After leaning out of the carriage window to peer ahead she drew back into its gloomy interior and regarded him, her eyes aglow, her voice tremulous with wonder. ‘Why George, George,’ she asked breathlessly, as if scarce able to comprehend her changed circumstances, ‘is this now all yours?’
It was indeed, but it came with problems of its own and for Monck the weeks that followed were a mixture of pain and pleasure. He recaptured something of his lost youth in the company of his younger brother Nicholas, who was the incumbent in the distant parish of Plymtree, a hard day’s ride across the county, and fell into the easy habit of riding over once a month or so. Nicholas had none of George’s fire-in-the-belly, but was bookish and gently-mannered, as behove a man of the cloth. A staunch Royalist, Nicholas disapproved of brother George serving Parliament, but Monck persuaded him, as he had persuaded Wren, that he was both pragmatist and patriot and wrought in the first place for the good of the country.
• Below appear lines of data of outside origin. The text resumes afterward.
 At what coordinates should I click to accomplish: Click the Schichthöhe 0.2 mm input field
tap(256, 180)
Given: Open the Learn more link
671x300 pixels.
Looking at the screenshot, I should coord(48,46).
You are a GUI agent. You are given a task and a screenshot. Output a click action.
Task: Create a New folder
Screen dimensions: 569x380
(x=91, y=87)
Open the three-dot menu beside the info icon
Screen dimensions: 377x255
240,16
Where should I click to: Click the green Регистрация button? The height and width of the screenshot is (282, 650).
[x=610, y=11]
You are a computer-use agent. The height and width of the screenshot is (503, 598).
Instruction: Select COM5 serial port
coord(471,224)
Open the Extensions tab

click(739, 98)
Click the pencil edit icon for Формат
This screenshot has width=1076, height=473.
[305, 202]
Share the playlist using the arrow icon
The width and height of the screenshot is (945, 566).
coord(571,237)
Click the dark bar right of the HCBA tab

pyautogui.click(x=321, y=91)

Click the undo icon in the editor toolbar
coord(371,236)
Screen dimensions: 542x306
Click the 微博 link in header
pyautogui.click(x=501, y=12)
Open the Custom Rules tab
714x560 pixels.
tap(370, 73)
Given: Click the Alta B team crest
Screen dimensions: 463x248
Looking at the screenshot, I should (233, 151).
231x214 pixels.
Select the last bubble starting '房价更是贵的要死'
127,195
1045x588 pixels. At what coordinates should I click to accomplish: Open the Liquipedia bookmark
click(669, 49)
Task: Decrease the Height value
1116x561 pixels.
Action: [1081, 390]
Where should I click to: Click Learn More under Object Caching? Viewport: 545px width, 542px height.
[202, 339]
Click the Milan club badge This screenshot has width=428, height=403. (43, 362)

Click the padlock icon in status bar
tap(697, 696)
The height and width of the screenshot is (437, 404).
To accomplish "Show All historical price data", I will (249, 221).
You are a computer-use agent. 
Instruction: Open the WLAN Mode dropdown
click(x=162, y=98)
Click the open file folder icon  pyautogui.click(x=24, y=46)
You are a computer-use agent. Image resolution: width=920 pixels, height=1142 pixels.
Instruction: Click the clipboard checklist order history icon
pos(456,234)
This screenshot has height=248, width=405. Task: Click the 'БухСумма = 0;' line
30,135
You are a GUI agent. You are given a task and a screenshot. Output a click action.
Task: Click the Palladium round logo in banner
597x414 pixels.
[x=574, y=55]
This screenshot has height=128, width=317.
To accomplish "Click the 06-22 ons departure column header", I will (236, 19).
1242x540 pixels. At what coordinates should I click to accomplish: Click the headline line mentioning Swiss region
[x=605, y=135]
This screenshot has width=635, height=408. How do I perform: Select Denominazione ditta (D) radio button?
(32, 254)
‘You have the cure of souls, brother,’ he concluded, fixing Nicholas with his blue eyes so that his brother, like Wren before him, perceived something of the man Monck could be upon the battlefield. ‘But I have a duty towards them while they live and seek to provide for their families. Parliament has at least established a kind of peace over England and that most are grateful for.’